# Problem Activating Account



## ForestKnight (May 9, 2008)

Hello all.

Now, with that out of the way, the problem:  I don't know how I managed to screw up my first attempt at joining, but I must have done something right (read:  way, way wrong).  I attempted to create an account almost a month ago now.  I guess attempted is the wrong word.  I did create an account, but for whatever reason, I have not been able to receive my activation e-mail for that account.  I have tried resending it, verified the e-mail address, tried e-mailing several admins, etc. all with no results.  I do not have any kind of spam blocking on that address and I've been checking the junk folder there anyway, just in case.  The other account name is Duelpersonality.  The other e-mail address is forest_knight@hotmail.com.  I created a second account and received the activation e-mail immediately.  I really don't know what I did to screw things up the first time, but I would really like that user name, if nothing else.  

So, any way I can fix it?


----------



## Patlin (May 10, 2008)

Yipes.  I'm having a similar problem, as apparently you need a new activation e-mail when you update your account with a new e-mail address.  I'm thinking the automatic system which sends out those e-mails may be broken.
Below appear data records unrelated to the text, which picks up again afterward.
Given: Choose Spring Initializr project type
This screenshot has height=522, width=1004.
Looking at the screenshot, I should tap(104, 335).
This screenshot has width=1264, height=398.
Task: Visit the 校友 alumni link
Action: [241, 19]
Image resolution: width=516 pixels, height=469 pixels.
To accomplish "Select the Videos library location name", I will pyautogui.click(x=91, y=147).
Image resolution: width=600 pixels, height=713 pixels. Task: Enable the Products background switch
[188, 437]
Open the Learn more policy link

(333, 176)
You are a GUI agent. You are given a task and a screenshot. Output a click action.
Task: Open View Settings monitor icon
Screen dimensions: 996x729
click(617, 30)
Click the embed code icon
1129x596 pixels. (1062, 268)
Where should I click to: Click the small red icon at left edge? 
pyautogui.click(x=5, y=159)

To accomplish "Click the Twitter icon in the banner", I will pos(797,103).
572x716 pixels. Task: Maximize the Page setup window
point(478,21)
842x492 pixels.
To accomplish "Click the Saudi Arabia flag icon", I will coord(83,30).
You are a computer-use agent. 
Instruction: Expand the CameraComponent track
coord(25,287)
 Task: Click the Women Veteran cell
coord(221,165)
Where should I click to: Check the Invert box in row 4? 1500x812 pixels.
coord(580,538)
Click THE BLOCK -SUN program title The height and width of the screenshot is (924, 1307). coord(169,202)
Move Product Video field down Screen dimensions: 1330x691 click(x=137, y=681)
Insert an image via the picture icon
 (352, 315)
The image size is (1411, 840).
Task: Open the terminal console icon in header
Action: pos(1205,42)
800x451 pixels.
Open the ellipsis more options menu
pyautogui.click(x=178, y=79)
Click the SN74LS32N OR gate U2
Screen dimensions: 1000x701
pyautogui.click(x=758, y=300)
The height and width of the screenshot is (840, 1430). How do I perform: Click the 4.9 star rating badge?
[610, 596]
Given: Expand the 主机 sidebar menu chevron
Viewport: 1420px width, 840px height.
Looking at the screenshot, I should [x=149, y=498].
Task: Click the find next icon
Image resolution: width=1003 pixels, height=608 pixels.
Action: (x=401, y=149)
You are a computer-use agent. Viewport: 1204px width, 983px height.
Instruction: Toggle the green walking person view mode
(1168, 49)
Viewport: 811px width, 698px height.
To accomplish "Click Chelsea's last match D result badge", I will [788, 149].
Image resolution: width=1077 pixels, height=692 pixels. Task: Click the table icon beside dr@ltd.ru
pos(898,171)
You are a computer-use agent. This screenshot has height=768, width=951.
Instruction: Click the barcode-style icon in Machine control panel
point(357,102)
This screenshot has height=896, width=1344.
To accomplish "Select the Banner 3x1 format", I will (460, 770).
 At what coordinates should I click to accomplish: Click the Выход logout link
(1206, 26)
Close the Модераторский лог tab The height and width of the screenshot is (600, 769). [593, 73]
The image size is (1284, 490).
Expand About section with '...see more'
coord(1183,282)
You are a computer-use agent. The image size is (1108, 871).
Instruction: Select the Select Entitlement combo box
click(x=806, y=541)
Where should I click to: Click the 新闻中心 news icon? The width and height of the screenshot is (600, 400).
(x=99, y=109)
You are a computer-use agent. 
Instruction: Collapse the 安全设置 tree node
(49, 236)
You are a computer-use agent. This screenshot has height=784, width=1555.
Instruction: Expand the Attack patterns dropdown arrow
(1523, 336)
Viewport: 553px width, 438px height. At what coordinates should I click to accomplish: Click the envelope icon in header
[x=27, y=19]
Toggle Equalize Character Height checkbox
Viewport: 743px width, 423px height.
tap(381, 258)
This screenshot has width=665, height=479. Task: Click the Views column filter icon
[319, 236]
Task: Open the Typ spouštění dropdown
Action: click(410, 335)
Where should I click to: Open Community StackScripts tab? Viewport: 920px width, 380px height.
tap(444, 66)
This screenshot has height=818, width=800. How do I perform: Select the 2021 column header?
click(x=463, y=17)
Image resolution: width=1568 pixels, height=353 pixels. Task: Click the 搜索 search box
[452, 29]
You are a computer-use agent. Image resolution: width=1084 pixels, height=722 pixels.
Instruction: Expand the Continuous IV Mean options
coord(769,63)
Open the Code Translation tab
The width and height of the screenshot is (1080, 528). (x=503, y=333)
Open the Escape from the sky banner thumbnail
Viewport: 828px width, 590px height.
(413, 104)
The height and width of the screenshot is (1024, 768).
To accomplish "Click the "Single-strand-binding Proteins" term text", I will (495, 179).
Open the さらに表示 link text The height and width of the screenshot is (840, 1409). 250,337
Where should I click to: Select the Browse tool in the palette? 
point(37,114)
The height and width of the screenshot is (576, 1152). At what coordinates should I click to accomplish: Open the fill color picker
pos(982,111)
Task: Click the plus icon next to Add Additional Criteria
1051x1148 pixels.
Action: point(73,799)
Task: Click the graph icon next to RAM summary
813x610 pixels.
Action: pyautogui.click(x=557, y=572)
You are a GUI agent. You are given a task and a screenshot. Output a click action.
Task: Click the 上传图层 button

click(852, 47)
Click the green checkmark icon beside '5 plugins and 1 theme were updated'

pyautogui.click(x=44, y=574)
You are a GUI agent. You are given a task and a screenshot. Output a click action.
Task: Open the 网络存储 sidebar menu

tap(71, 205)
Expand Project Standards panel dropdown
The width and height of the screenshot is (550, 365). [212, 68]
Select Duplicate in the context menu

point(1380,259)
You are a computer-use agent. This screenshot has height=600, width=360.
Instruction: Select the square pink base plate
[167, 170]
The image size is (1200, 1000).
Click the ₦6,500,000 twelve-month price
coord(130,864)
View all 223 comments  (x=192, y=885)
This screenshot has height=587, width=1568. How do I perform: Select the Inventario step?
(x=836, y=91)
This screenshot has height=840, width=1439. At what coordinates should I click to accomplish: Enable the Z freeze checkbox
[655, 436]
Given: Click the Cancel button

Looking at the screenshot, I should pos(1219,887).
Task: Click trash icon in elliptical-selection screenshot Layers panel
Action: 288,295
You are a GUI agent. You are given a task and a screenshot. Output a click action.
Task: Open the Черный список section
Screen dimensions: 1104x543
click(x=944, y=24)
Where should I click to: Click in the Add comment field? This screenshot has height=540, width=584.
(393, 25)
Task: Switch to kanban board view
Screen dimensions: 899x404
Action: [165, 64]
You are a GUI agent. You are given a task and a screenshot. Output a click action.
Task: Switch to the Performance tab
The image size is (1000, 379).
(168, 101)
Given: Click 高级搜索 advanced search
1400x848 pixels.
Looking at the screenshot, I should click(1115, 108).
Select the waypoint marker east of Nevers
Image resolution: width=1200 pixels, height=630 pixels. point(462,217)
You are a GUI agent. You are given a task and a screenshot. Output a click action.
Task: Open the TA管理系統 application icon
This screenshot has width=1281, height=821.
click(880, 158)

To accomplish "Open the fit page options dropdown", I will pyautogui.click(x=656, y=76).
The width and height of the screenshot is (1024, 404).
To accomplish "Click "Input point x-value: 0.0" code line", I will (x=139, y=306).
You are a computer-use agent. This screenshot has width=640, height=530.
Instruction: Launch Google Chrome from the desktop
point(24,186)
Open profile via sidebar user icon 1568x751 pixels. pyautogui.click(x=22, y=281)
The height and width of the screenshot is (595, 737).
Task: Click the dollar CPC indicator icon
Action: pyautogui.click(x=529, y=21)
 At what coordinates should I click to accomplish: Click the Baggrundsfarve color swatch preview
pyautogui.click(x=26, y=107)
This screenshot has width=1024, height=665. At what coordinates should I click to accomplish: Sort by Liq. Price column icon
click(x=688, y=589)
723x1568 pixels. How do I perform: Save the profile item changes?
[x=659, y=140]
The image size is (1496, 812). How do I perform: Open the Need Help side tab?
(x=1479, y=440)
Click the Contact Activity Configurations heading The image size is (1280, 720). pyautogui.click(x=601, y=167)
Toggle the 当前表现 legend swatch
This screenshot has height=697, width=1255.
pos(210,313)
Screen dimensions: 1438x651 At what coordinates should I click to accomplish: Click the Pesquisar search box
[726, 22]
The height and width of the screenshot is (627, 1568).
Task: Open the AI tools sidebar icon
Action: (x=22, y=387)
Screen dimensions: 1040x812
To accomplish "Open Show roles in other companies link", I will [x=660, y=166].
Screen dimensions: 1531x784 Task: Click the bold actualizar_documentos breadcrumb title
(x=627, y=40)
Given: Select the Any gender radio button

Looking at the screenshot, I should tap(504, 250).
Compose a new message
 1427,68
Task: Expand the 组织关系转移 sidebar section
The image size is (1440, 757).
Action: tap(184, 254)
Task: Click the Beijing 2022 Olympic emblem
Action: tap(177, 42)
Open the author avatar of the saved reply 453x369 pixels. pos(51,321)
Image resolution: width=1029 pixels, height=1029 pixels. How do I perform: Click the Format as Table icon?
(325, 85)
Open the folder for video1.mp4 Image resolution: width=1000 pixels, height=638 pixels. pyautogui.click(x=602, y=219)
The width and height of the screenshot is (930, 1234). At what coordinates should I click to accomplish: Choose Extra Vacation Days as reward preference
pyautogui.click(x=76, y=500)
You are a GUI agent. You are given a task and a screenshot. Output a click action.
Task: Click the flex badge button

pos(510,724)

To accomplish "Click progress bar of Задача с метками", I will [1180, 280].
Here's hoping someone gives us an answer soon!


----------



## Duelpersonality (May 10, 2008)

*Only half-stupid, I guess...*

I didn't realize that I could post in Meta with a non-activated account.  Still can't do much else, though.



			
				Patlin said:
			
		

> Yipes.  I'm having a similar problem, as apparently you need a new activation e-mail when you update your account with a new e-mail address.  I'm thinking the automatic system which sends out those e-mails may be broken.
> 
> Here's hoping someone gives us an answer soon!




I don't think that's the issue.  I did manage to create the other account and I got the activation e-mail almost instantly.  What domain is your new e-mail address under?


----------



## Patlin (May 10, 2008)

It's with comcast.net.


----------



## Neurowiz (May 13, 2008)

Patlin said:
			
		

> It's with comcast.net.




I'm experiencing something similar with trying to use a gmail.com account - I never get the email to validate.

Neurowiz


----------



## Chgowiz (May 14, 2008)

*Still no validation email*

*bump*

I'm still unable to get the validation email to my gmail account. I'm also unable to access the page that allows me to change that email address, when I lclick the link, I am told I have no permission. I've emailed Russ(?) via the email address on the contact page. I hope this gets resolved soon.   Can another Moderator help me perhaps?

Regards,
Chgowiz


----------



## Amellia (May 14, 2008)

I'm having the exact same problem, guys -- also with a gmail account. Has anyone figured this out yet? Or has anyone pointed a moderator toward this thread? I want to get posting.


----------



## Keith Robinson (May 14, 2008)

Hi, guys.  I've just posted in the staff forum bringing this thread to the mod's attention - so hopefully someone will be over soon


----------



## Morrus (May 14, 2008)

Sorry folks - I didn't see this thread!  Seems to be a fairly widespread problem.  For the moment I'm going to turn off the requirement to activate email addresses until/unless we can get the problem fixed.


----------



## Amellia (May 14, 2008)

Thank you, Morrus!  Does that mean we need to create new accounts, or that our current ones will be activated at some point without email? My account is still blocked from posting, saying it needs activation.


----------



## Morrus (May 14, 2008)

Gimme a minute, dammit!


----------



## Morrus (May 14, 2008)

OK, if I've done it right, everyone should be able to post now.


----------



## Amellia (May 14, 2008)

Morrus said:
			
		

> Gimme a minute, dammit!





Hah... sorry about that! Guess I'm a little too eager... Thank you so much! It works fine now for me, at least.


----------



## Chgowiz (May 14, 2008)

*Thanks!*



			
				Morrus said:
			
		

> OK, if I've done it right, everyone should be able to post now.




Thank you! Will this affect us in getting any email updates or the like?


----------